• ОТРЫВОК ТЕКСТА:
++++++++

Александр Бенуа - Жизнь художника (Воспоминания, Том 2)
Наиболее живописной фигурой из всего учительского персонала в гимназии был, несомненно, отец Палисадов, с которым читатель уже познакомился в моем рассказе о том воздействии, которое проповедь этого батюшки имела на нашу домашнюю театралку Ольгу Ивановну. Теперь же надо сказать два слова о Палисадове, как об учителе Закона Божьего. Правда, в качестве католика, я не состоял среди его учеников - и я мог бы даже вовсе и не присутствовать на его уроках, но эти уроки были до того занимательны, что первые два года, я, вместо того, чтобы проводить эти часы вне класса в рекреационном зале, предпочитал оставаться в классе на своем месте.
Занимательность и даже забавность уроков отца Палисадова заключалась в том, что он вел их сплошь в юмористическом тоне. Из того Саванароллы, каким он являлся в церковных проповедях, он превращался в шутника, в подобие капуцина из "Лагеря Валленштейна". Одна из его "забав" заключалась в том, что не знавший своего урока ученик мог всегда вымолить себе пощаду (заключавшуюся в том, что вместо единицы ставилась в журнале тройка) - посредством подчинения себя своего рода епитимии. Заключалась же епитимия или в простаивании на коленях у кафедры в течение пяти минут, или в том, что мальчик подставлял свою голову священнослужителю, а тот, схватив ее за волосы, ударял ею довольно сильно по кафедре, приговаривая: "Вот тебе, вот тебе за то, что у Адама был сын Ной" или "за то, что Авраам спасся из Содома". При этих экзекуциях (не очень жестоких; за каждым уроком их было пять или шесть) весь класс неистово хохотал; смеялся, делая гримасы, и наказуемый.
Несколько предосудительнее была склонность отца Палисадова к скабрезностям, иногда даже довольно рискованным. Он любил задавать вопросы вроде: "Мог ли у Адама быть пуп?" или же, складывая свою бородатую физиономию в сатирическую улыбку, делал прозрачные намеки на то, в чем выразилось первое грехопадение или на то, что произошло между Авраамом и Сарой после посещения трех ангелов и т. п. Едва ли эти отступления от приличествующего этим урокам тона можно было счесть за нечто образцово-педагогическое или хотя бы за свидетельство хорошего вкуса, но зато популярность отца Палисадова в гимназии именно они и закрепляли.

++++++++

• ЗАДАНИЕ:
Какую оценку, согласно отрывку о гимназических уроках отца Палисадова, ставили в журнал вместо единицы ученику, который вымолил себе пощаду?

(Сохранённые записи)
++++++++

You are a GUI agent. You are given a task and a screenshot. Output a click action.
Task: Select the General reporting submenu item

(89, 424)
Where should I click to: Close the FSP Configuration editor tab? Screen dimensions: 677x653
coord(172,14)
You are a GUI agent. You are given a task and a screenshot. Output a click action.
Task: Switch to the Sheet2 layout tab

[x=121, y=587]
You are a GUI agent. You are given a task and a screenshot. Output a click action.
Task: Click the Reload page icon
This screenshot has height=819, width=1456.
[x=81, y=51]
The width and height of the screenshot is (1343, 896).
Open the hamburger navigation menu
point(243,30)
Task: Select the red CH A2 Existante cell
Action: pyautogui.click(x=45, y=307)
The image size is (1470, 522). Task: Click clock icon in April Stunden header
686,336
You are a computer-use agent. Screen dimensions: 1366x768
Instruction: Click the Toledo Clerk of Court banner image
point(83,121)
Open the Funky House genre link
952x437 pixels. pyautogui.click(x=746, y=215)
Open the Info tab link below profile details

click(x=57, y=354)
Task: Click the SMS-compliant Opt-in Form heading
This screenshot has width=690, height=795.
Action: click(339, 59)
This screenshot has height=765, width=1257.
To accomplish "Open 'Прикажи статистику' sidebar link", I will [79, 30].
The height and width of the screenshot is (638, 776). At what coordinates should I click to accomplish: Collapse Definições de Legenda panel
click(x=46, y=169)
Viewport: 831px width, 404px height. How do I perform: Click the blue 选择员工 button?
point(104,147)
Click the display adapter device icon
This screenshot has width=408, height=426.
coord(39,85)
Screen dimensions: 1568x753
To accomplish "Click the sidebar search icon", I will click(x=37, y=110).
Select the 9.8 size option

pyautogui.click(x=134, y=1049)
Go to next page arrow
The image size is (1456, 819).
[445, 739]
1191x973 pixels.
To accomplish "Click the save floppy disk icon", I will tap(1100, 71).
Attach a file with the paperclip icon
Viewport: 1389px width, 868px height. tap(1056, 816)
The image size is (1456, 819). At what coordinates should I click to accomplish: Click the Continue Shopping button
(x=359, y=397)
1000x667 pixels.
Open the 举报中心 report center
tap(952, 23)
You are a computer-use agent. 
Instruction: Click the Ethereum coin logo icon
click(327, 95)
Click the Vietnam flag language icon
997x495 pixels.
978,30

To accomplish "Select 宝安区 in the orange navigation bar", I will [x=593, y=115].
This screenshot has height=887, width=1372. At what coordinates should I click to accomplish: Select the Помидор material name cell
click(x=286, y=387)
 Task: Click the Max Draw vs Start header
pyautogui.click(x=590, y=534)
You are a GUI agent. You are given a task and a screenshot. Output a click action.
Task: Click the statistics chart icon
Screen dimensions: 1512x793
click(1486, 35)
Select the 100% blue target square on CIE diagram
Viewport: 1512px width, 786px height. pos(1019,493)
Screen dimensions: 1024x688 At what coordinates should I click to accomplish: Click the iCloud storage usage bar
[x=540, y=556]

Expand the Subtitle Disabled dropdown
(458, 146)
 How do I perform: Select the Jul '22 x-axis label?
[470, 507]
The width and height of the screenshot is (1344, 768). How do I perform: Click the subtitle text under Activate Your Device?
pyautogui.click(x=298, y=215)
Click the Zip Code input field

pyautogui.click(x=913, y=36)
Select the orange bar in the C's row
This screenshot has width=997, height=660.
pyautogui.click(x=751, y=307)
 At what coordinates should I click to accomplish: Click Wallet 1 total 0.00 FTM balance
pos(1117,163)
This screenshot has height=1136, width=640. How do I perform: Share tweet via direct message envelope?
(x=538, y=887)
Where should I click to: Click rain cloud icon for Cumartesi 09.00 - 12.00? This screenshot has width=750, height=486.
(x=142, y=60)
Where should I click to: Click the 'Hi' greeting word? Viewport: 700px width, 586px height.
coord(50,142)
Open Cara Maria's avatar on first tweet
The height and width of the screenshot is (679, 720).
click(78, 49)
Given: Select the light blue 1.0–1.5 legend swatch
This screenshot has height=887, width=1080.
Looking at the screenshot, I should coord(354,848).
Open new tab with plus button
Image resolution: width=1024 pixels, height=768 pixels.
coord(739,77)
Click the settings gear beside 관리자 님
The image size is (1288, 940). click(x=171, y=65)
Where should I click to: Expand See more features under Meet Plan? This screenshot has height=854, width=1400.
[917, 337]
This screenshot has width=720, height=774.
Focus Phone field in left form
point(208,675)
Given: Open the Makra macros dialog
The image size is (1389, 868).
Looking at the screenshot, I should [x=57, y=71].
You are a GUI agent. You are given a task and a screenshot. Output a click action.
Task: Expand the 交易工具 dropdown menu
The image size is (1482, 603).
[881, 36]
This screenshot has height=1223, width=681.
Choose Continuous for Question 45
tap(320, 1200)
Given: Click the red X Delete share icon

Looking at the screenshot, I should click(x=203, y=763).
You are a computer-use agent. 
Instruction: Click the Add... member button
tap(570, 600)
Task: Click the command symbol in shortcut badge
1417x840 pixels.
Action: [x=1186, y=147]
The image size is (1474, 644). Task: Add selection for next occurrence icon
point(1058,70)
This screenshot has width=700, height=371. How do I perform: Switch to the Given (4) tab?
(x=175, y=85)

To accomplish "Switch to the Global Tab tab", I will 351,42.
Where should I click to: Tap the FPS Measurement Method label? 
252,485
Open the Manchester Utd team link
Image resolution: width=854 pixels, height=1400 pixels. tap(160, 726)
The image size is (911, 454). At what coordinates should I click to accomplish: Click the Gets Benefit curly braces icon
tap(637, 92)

++++++++

• ОТВЕТ:
Тройку.